— start of EXTRACT PROVIDED —

Critical Polarity – When critics didn’t like a film, was it more common to see descriptions like “boring” and “terrible”, or descriptions like “didn’t meet its potential”? The distinction between very negative phrases and more measured phrases ends up being quite useful for distinguishing lame Failures from messy-but-aspirational Fiascoes.
- For this, natural language processing (teaching computers to understand language) was used to programmatically “read” key sentences from Rotten reviews and derive their sentiment – positive, negative, or neutral. The movie is assigned a score based on the frequency of strongly negative statements, from 0 (more negative statements) to 1 (fewer negative statements). All else equal, a higher frequency of negative sentences indicates a Failure.

These three pieces of information “separate” each rating well when making predictions, which is something we can confirm visually.

For instance, in each chart below, the x-axis is the Critical Polarity score. The vertical bars represent the number of films with that rating around each Critical Polarity score. And the line represents the estimated probability of that rating for different values of Critical Polarity, which is what the classifier ultimately uses to help make its decisions. (The three probabilities sum to 1.0 for each value of Critical Polarity.)

This feature “separates” Failures from Fiascoes well; films with lower Critical Polarity scores (mostly harsh reviews) are more likely to be Failures, while films with higher values (more moderate reviews) are more likely to be Fiascoes or Secret Successes. — This feature “separates” Failures from Fiascoes well; films with lower Critical Polarity scores (mostly harsh reviews) are more likely to be Failures. (Click to enlarge)

At a Polarity score of 0.2 (mostly harsh sentences), for instance, there is a significant probability of a Failure, but quite a low probability of a Fiasco or Secret Success.

Note that even though we are restricting ourselves to Rotten reviews when measuring Critical Polarity, these reviews are still much kinder to Fiascoes than Failures. Once again, the split between Failures and Fiascoes, which are entirely subjective labels that Nathan Rabin came up with out of intuition, can actually be borne out in data.

— end of EXTRACT PROVIDED —
— start of DATASET ROWS —

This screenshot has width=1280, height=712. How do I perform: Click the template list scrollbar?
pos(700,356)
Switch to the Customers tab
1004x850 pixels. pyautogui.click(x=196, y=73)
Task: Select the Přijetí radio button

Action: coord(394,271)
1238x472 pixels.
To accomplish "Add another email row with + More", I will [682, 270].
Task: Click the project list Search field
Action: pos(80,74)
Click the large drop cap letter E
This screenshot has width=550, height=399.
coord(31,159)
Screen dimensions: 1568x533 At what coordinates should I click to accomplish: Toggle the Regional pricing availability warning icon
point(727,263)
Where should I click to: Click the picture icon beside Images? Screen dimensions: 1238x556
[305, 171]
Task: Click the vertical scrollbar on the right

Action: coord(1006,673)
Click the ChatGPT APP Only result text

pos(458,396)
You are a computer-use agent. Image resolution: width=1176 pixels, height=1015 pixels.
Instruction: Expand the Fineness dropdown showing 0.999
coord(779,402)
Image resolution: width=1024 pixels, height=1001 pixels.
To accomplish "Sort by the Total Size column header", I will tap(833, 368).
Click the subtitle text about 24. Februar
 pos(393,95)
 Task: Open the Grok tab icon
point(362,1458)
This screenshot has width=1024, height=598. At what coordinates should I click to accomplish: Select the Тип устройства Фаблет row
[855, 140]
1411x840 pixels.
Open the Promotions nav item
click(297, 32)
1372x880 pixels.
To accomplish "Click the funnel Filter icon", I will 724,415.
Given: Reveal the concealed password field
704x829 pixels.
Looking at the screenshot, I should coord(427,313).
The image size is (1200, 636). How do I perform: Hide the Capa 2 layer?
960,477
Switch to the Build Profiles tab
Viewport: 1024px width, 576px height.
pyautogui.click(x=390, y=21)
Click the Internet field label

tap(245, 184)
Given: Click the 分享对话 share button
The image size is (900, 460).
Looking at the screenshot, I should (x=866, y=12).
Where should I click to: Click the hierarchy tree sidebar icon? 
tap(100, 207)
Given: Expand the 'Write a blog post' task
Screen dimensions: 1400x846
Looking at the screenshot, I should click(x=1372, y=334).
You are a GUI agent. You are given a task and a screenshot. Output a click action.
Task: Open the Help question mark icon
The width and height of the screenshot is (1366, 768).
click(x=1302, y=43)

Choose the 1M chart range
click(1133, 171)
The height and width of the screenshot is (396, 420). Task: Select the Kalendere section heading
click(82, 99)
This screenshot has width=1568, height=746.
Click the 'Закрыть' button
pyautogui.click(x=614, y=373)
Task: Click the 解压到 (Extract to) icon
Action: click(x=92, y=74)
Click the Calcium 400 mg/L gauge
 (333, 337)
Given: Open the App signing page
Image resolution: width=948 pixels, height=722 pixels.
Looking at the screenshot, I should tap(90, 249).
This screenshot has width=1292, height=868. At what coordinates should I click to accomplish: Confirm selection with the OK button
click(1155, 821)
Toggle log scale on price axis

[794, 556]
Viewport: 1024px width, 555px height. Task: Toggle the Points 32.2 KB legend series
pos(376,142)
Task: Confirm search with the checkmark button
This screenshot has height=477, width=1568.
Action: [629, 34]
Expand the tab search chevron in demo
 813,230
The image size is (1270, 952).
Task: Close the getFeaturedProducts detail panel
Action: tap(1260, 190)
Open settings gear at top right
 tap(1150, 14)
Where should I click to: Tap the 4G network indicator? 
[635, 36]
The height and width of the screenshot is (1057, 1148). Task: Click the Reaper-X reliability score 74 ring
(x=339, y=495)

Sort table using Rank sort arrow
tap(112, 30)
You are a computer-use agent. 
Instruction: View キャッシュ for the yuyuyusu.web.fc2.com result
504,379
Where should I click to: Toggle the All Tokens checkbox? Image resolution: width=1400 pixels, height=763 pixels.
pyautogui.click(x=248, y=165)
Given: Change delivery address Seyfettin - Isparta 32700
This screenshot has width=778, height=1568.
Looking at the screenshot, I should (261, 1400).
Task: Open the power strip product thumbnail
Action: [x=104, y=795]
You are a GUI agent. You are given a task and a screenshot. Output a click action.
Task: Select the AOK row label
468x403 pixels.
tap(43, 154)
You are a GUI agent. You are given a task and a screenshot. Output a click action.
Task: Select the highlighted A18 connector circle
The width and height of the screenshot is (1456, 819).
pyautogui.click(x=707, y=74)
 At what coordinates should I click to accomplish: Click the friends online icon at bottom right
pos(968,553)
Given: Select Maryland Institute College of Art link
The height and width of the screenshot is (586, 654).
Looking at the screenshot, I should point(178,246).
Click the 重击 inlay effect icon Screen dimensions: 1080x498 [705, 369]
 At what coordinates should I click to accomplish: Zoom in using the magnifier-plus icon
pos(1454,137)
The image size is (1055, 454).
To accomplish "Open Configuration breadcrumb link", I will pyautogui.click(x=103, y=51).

— end of DATASET ROWS —

§ **REQUIRED TASKS**
**A.** In the Critical Polarity text, what are the lowest and highest possible scores a movie can be assigned?
**B.** Continue the Critical Polarity text from its final sentence.

§ **WRITTEN ANSWERS**
**A.** From 0 (more negative statements) to 1 (fewer negative statements).

**B.**
Having confirmed that these three characteristics of a film separate the different ratings well, we can train a classifier by feeding in the movies from the “My Year of Flops” series, along with these three pieces of information and the movie’s actual rating. When complete, the classifier can guess whether an unknown movie is mostly likely a Secret Success, a Fiasco, or a Failure – and recommend only those movies that are most likely Secret Successes.

How accurate is it? Overall, it works surprisingly well considering what a complex task it’s being asked to mimic: a human reviewer’s thought process.

As a first test of accuracy, the classifier was trained on a part of the MYOF series, and then asked to predict which of the remaining movies were Secret Successes. (Specifically, a Naïve-Bayes classifier was tested via 10-fold cross-validation.) The baseline I measured against was a system where any film with a “Fresh” rating on Rotten Tomatoes was assumed to be a Secret Success. Accuracy was measured by F1 score, which rewards systems that make both accurate recommendations as well as accurate rejections.

The F1 score of the baseline was 0.33; the F1 score of our classifier was 0.65, meaning our classifier represents a significant boost above the baseline of using a movie’s “Fresh” or “Rotten” rating to make recommendations.

The second test of accuracy was making sure the system wasn’t “overfitting” to the training set and could generalize well to new movies. After all, an election forecast can be tested against past elections during development, but the ultimate test is its performance on the real, unseen Election Day; similarly, the ultimate test for our system was to make successful predictions on new films that weren’t part of the training set. To that end, I asked the system to predict ratings for ten movies from Rabin’s follow-on “My World of Flops” series, and only recommend the movies it predicted to be Secret Successes.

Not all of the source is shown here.